Work to do
Copy the lines of the material below exactly, starting at the line containing "This screenshot has width=547, height=387." and continuing through the end of the material. Leave the pictures out of your copy.

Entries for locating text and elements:
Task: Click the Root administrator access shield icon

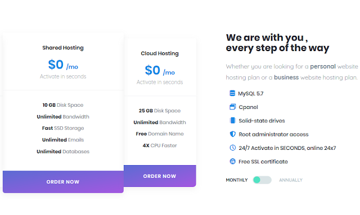Action: (232, 134)
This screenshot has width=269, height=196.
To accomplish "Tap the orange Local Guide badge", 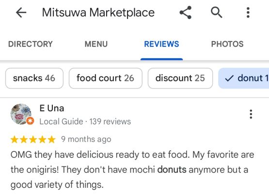I will (x=30, y=121).
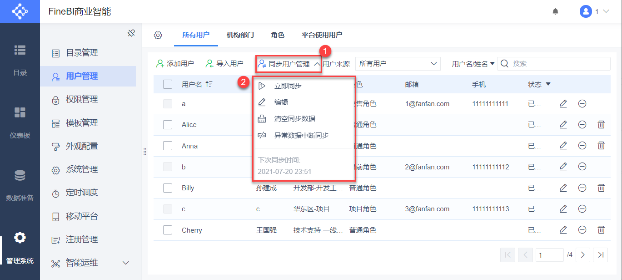
Task: Disable user Anna with the minus icon
Action: (x=582, y=146)
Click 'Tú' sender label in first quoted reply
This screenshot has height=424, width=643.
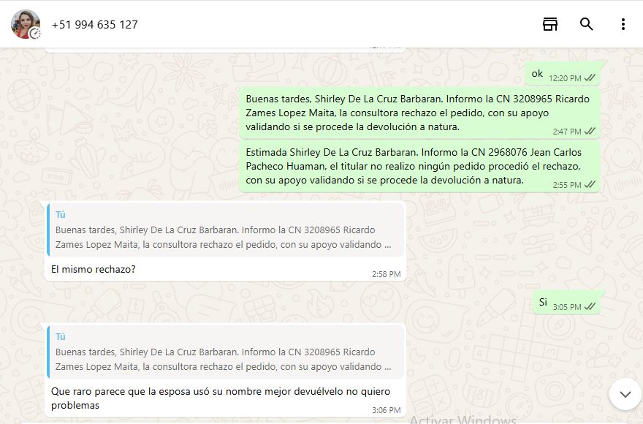[61, 214]
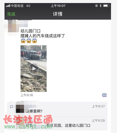Image resolution: width=117 pixels, height=133 pixels.
Task: Play the burned car video
Action: click(34, 69)
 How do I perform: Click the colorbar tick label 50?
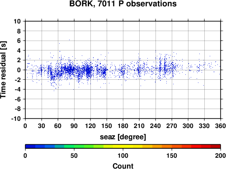74,155
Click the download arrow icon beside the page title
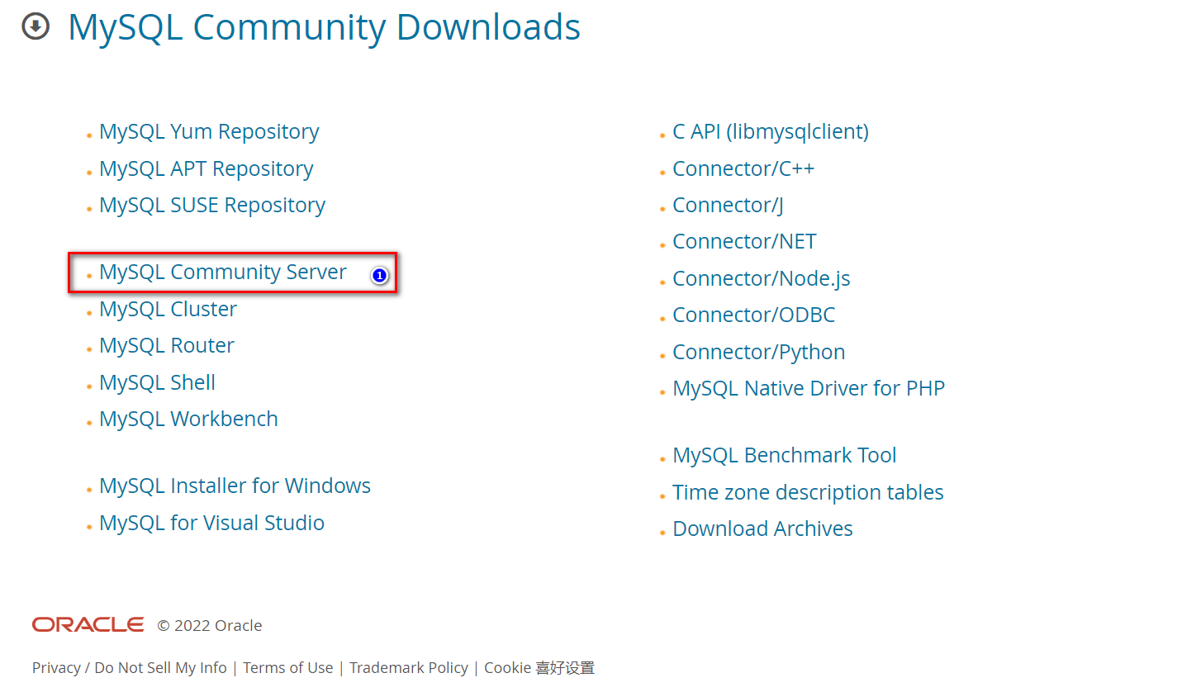1201x692 pixels. pyautogui.click(x=35, y=26)
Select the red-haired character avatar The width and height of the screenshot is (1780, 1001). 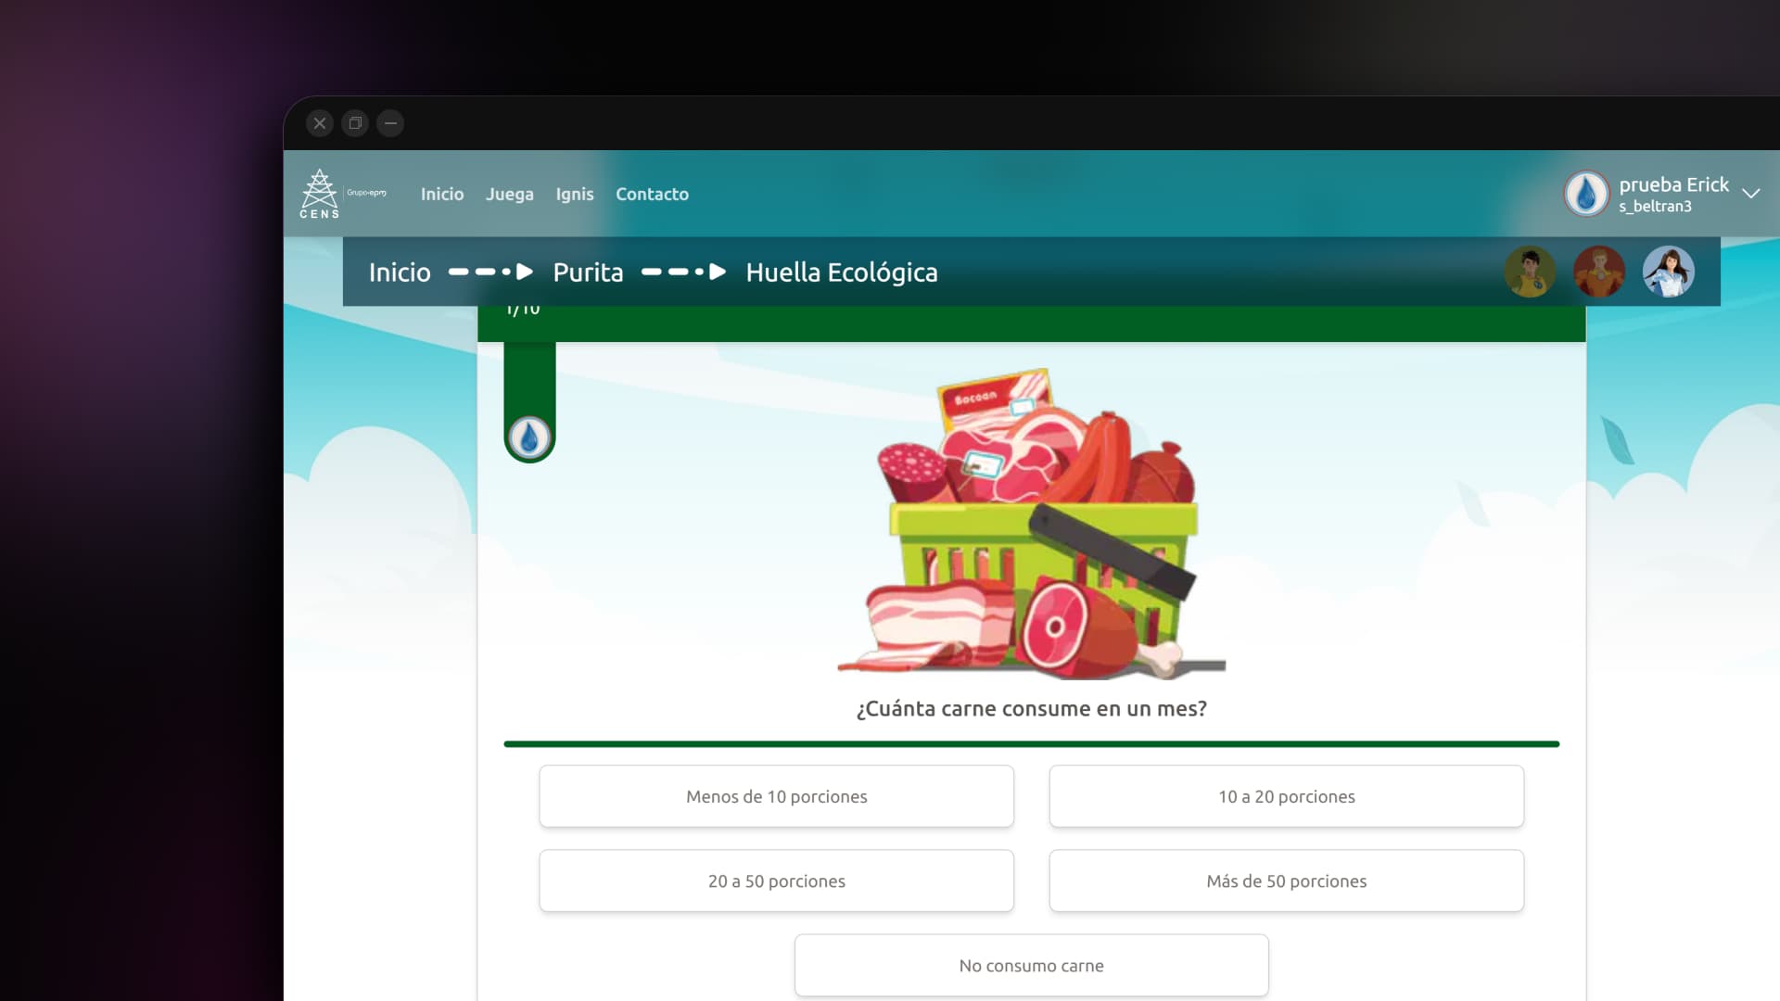(1599, 272)
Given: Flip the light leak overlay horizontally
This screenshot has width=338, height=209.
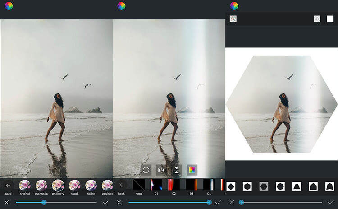Looking at the screenshot, I should pos(161,170).
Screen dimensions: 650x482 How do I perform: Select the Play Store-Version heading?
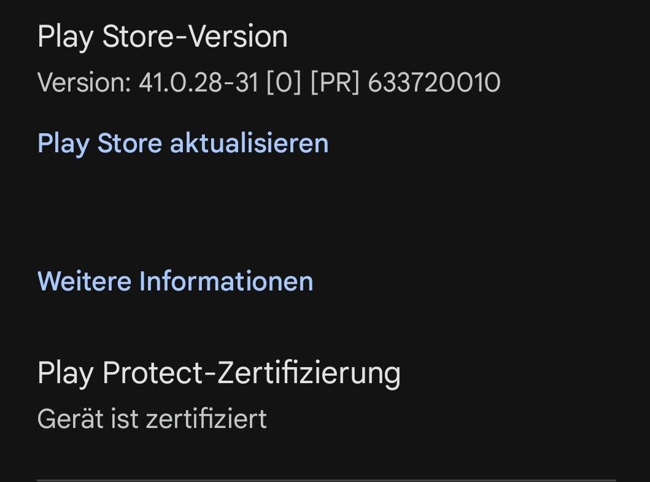coord(162,37)
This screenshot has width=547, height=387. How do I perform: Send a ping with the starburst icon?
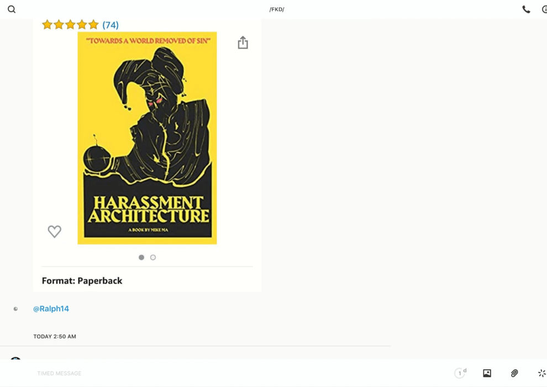coord(541,373)
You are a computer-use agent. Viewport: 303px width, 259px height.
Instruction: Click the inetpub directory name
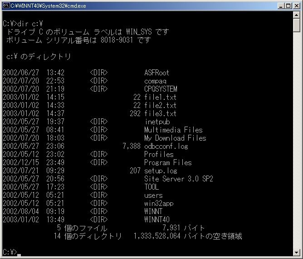[156, 122]
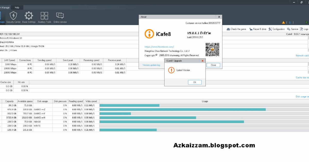Click the orange warning triangle near top right
This screenshot has width=309, height=162.
click(x=283, y=22)
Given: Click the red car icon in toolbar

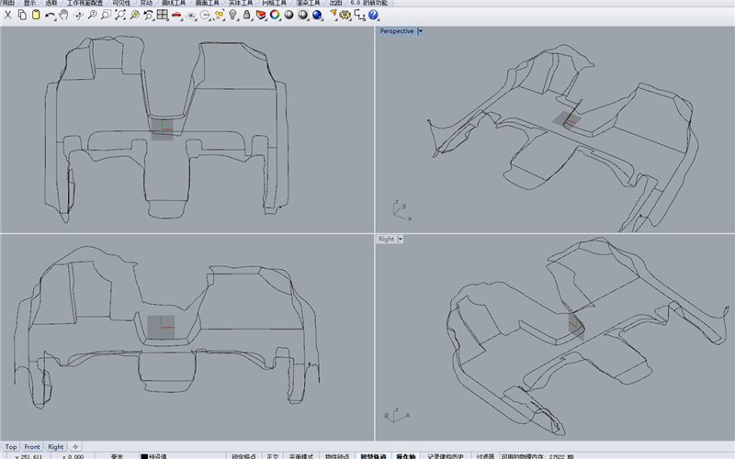Looking at the screenshot, I should pyautogui.click(x=176, y=16).
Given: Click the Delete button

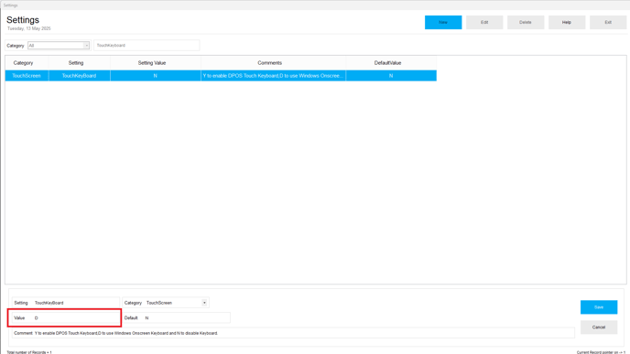Looking at the screenshot, I should point(526,23).
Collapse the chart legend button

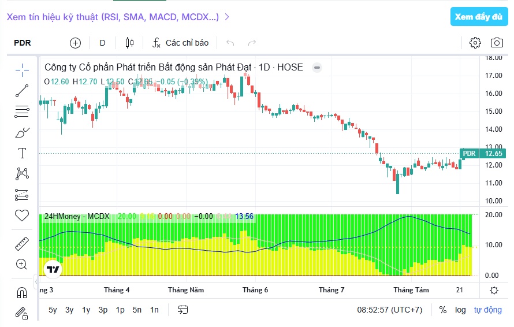coord(316,68)
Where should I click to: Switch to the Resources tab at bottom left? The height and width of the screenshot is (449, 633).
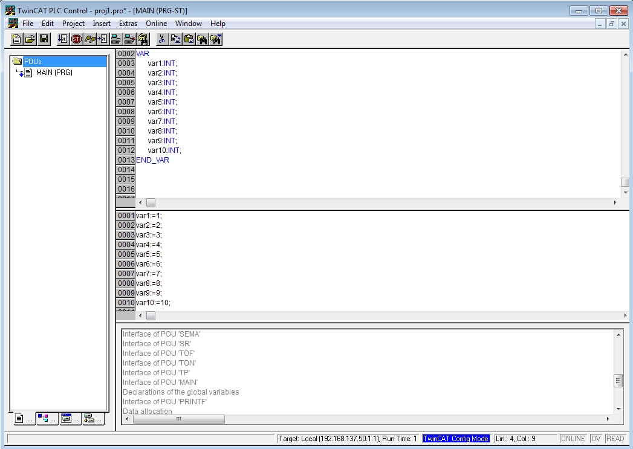89,418
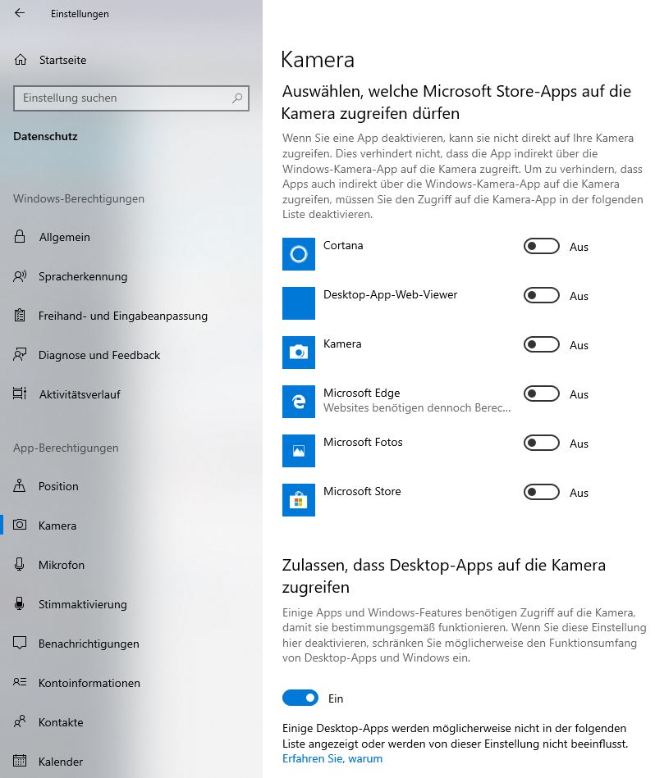Open Benachrichtigungen in the sidebar
655x778 pixels.
pos(89,644)
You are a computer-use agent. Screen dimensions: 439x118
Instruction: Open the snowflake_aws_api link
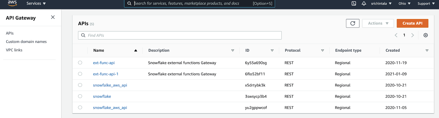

Answer below
This screenshot has width=547, height=387. How do I perform: Send a ping with the starburst icon?
coord(541,373)
You are a computer-use agent. Viewport: 303px width, 259px height.
Instruction: Click the inetpub directory name
[156, 122]
Click the orange warning triangle near top right
This screenshot has width=309, height=162.
click(x=283, y=22)
Given: Click the red car icon in toolbar

Looking at the screenshot, I should pyautogui.click(x=176, y=16).
Given: Click the Delete button

Looking at the screenshot, I should point(526,23).
Collapse the chart legend button

coord(316,68)
Where should I click to: Switch to the Resources tab at bottom left? The height and width of the screenshot is (449, 633).
89,418
Open Benachrichtigungen in the sidebar
655x778 pixels.
pos(89,644)
You are a computer-use agent. Screen dimensions: 439x118
Instruction: Open the snowflake_aws_api link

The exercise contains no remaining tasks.